## Задание 1
Извлеките из текста для чтения фрагмент, который начинается со слов, содержащих «Конечно, родители согласились, и», и заканчивается словами «сторож китаец Та-дин.».

На этом наши беды не закончились, и нас посетила свинка. Единственным светлым пятном в том доме были наши соседи Фирсовы. У них было много детей – по-моему, пять или даже семь, помню плохо. Они страшно нуждались. Мы с ними подружились, как часто бывает – общая беда сближает людей, делились друг с другом, чем могли, угощали всем, что имели.
Мама познакомилась в своем ателье «Лувре» с одной женщиной, тоже швеей-мастерицей Ефросиньей Васильевной Орловой, которая стала нашей спутницей по жизни до самой её смерти в 1982 г. А тогда ей было лет около 40. Она была вдовой белого полковника, умершего от туберкулёза, и у неё был взрослый сын Евгений, через много лет ставший вторым мужем моей мамы.
Ефросинья Васильевна снимала в большом 3-х этажном доме квартиру из трёх комнат в полуподвальном этаже, так что мы всегда в окно видели ноги проходящих. Одну комнату она занимала сама, а две другие сдавала. Узнав о нашем бедственном положении, она предложила маме снять у неё как раз одну из пустующих комнат.
Конечно, родители согласились, и мы переехали на улицу Санвейлу в этот большой дом. Рядом стоял точно такой же дом, и оба были обнесены высоким забором с большими воротами и привратницкой, в которой жил постоянно наш сторож китаец Та-дин.
Дома эти принадлежали китайской семье, которая жила в квартире напротив нас. Мы в детстве украдкой подглядывали в их окна, очень нам было интересно наблюдать за мадамой, когда она курила трубку с длинным чубуком и крошечной чашечкой на конце.
В каждом доме было по шесть квартир, и имелись парадный и черный ходы. Мы по преимуществу пользовались чёрным ходом, так как для нас это было быстрее и удобнее.
Помню день нашего заселения. Я вошла в длинный коридор, где размещались ванная и туалет, и вошла в кухню, где как раз находилась хозяйка, и она стала расспрашивать меня, как меня зовут, сколько мне лет, похвалила мои косы и спросила, отчего я такая худая. Действительно, в 5 лет я была, что называется, кожа да кости, у меня полностью отсутствовал аппетит. Не могли заставить меня есть ни уговорами, ни угрозами. Как-то мама дала мне куриную ножку. А сама вышла на кухню. Я скоренько закинула ножку за шкаф. «А где ножка?» – спросила мама. «Я её съела», – был ответ. Прямо, как у Льва Толстова в рассказе «Косточка».
Меня часто спрашивали даже незнакомые люди: «Девочка, ты что, воздухом питаешься?» И удивительное дело, при такой худобе были роскошные, густые, длинные волосы, что давало повод людям шутить: «У тебя, наверное, всё в волосы идёт». И вся я была волосатая, с густыми бровями и ресницами… Ах, куда всё подевалось!

## Исходные данные
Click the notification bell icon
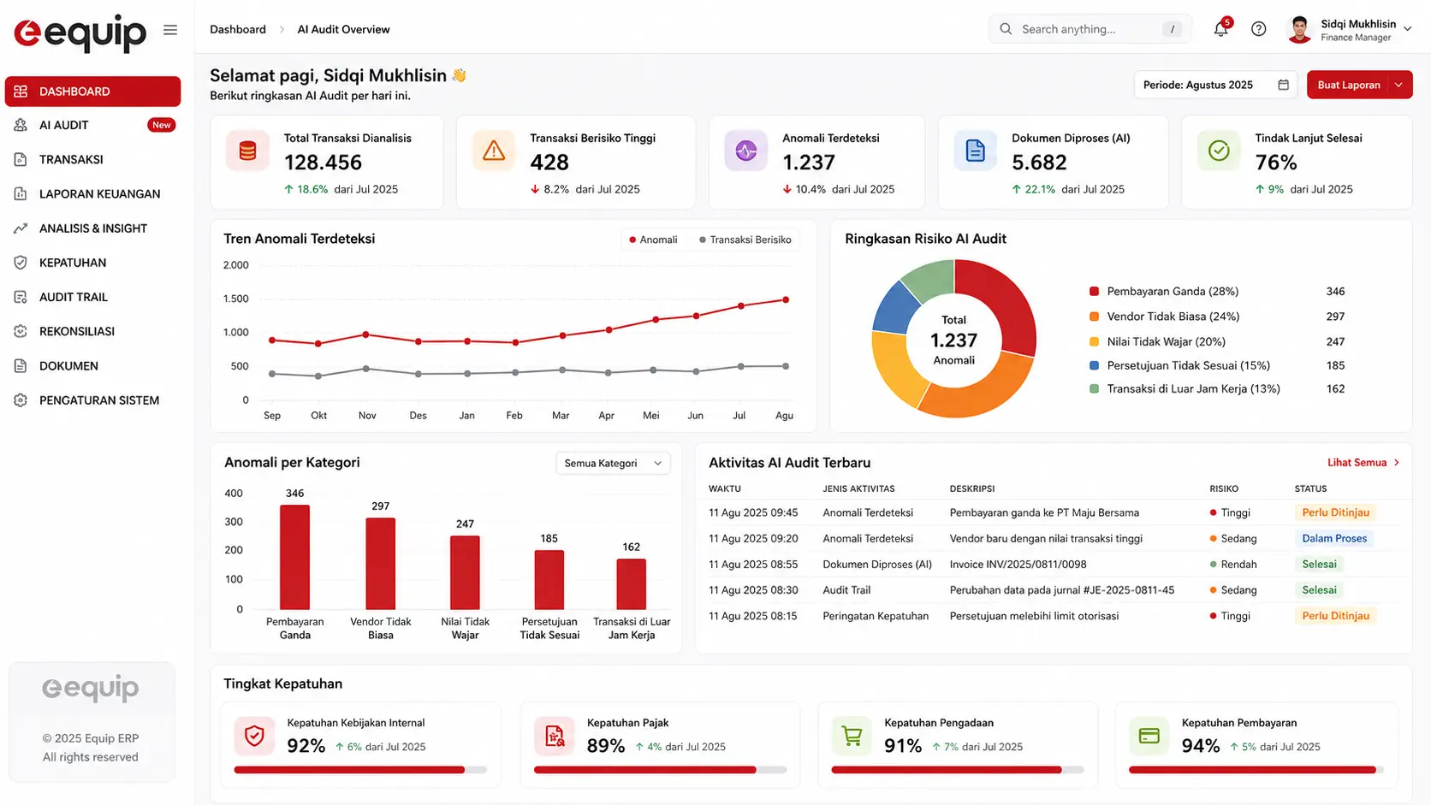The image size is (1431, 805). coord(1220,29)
--
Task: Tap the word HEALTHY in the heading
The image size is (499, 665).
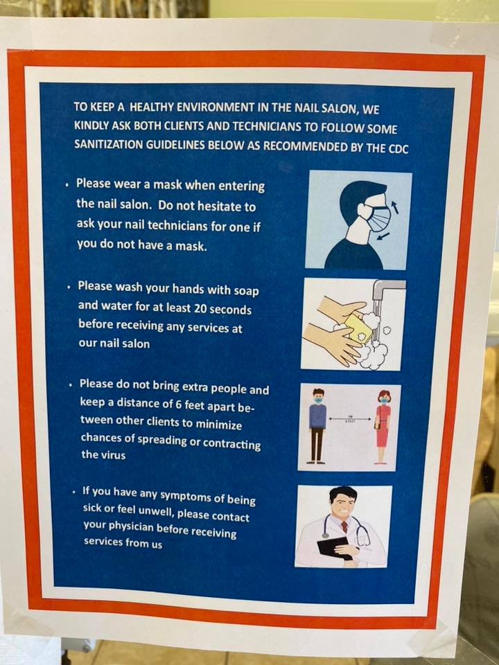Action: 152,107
--
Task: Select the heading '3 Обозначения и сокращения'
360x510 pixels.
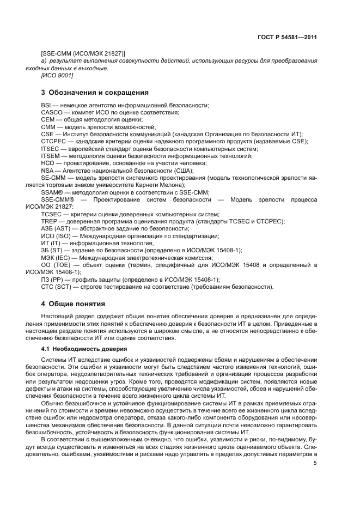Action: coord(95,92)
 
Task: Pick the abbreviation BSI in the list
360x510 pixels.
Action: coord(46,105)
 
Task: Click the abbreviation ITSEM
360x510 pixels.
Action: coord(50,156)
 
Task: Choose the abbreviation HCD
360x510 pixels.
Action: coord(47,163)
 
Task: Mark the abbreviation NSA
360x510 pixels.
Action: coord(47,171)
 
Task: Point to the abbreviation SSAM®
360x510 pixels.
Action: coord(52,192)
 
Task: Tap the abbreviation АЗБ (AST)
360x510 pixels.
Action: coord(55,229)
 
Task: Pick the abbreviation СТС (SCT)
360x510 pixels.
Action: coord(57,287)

## Задание 2
Пожалуйста, выпишите заново только строки записей, начиная со строки, содержащей «Task: Tap the abbreviation АЗБ (AST)», и заканчивая строкой, содержащей «Action: coord(57,287)», включительно. В них замените «abbreviation» на «acronym», а всё остальное оставьте без изменений.

## Ответ на задание 1
Конечно, родители согласились, и мы переехали на улицу Санвейлу в этот большой дом. Рядом стоял точно такой же дом, и оба были обнесены высоким забором с большими воротами и привратницкой, в которой жил постоянно наш сторож китаец Та-дин.

## Ответ на задание 2
Task: Tap the acronym АЗБ (AST)
360x510 pixels.
Action: coord(55,229)
 
Task: Pick the acronym СТС (SCT)
360x510 pixels.
Action: coord(57,287)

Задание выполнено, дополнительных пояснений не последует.